The range runs from the line containing "You are a computer-use agent. 670x551 pixels." through the last line of the material below; retype it exactly, leaving out the pictures.
◆ ◆ ◆ ◆ ◆
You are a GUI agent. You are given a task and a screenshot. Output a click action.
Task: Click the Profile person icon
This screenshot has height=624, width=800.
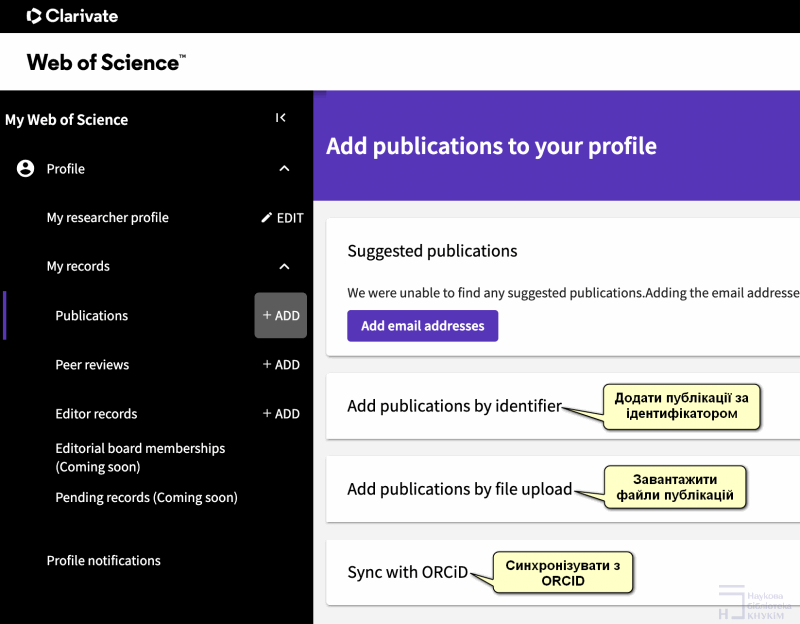point(26,169)
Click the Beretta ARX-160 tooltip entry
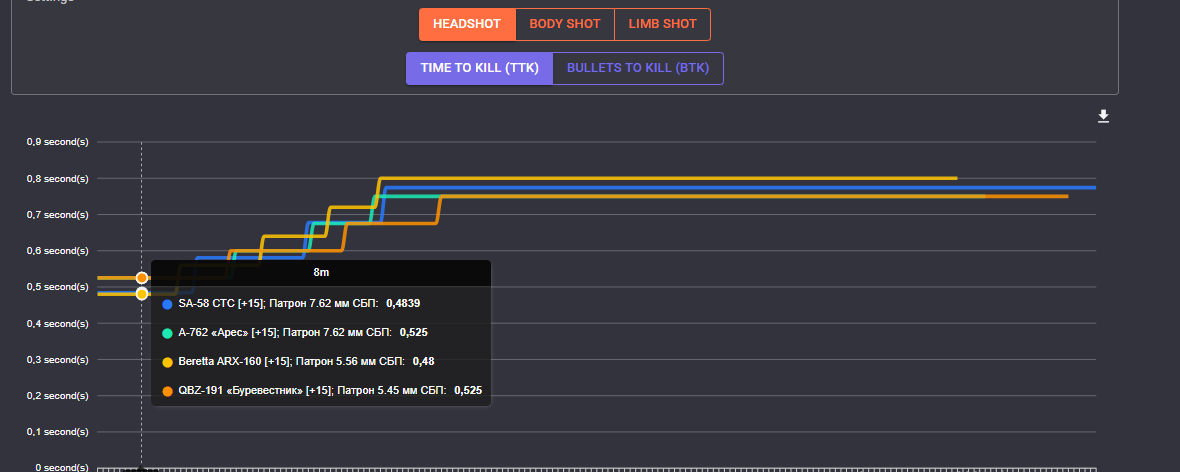Screen dimensions: 1180x472 pos(292,361)
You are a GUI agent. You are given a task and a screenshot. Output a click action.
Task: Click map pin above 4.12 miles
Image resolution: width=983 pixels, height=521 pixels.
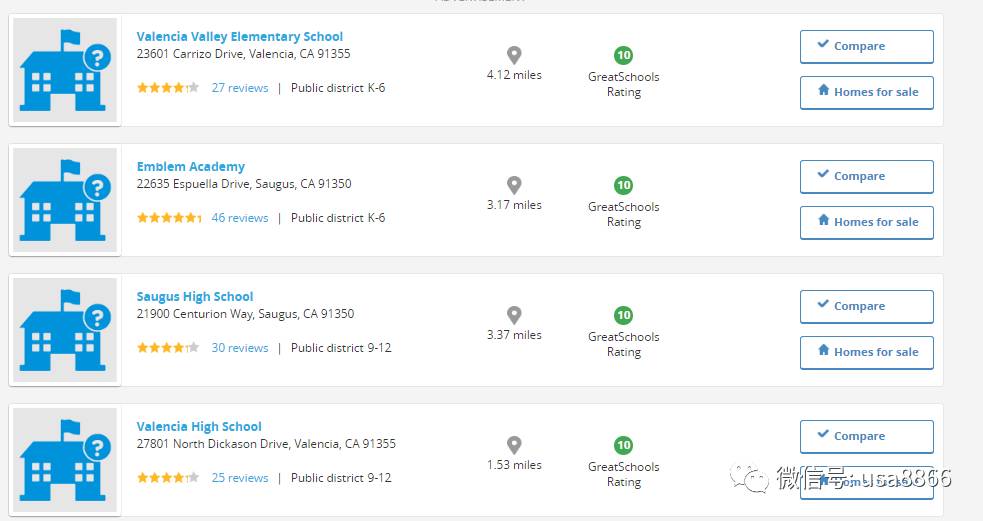click(x=514, y=55)
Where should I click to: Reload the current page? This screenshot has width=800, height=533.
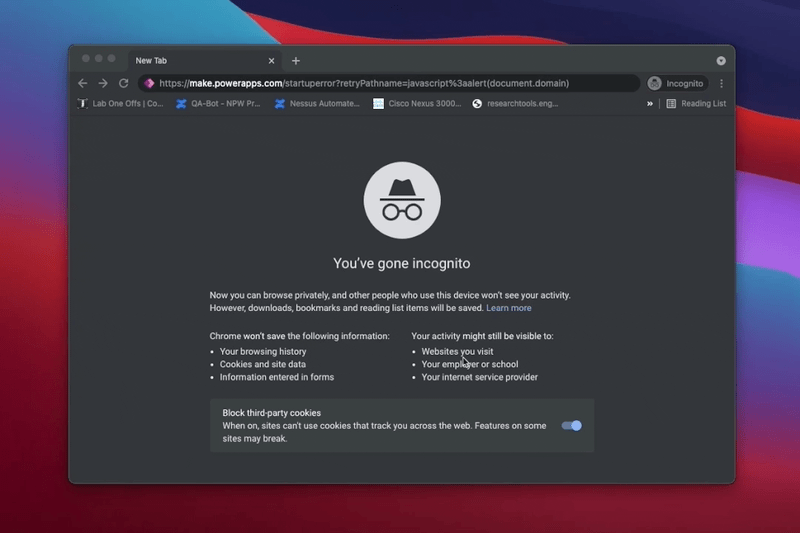[124, 84]
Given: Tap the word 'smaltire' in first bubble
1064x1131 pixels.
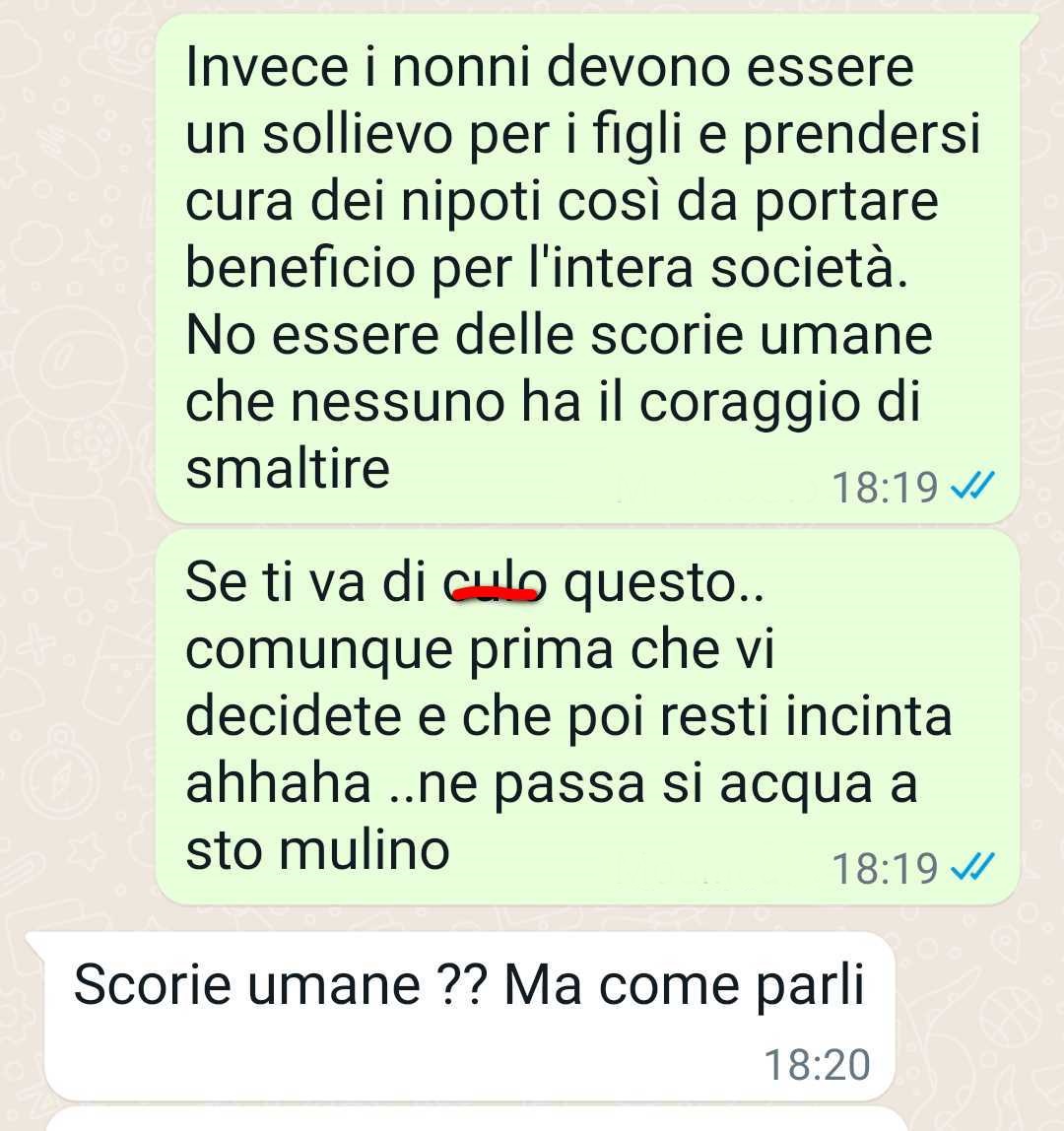Looking at the screenshot, I should 288,469.
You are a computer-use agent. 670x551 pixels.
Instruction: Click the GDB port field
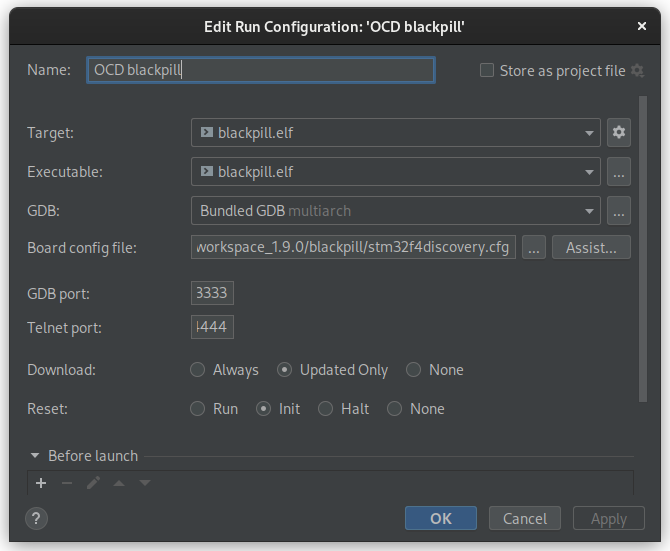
◆ ◆ ◆ ◆ ◆
__Response for this exercise__
You are a computer-use agent. 670x551 pixels.
Instruction: Click the GDB port field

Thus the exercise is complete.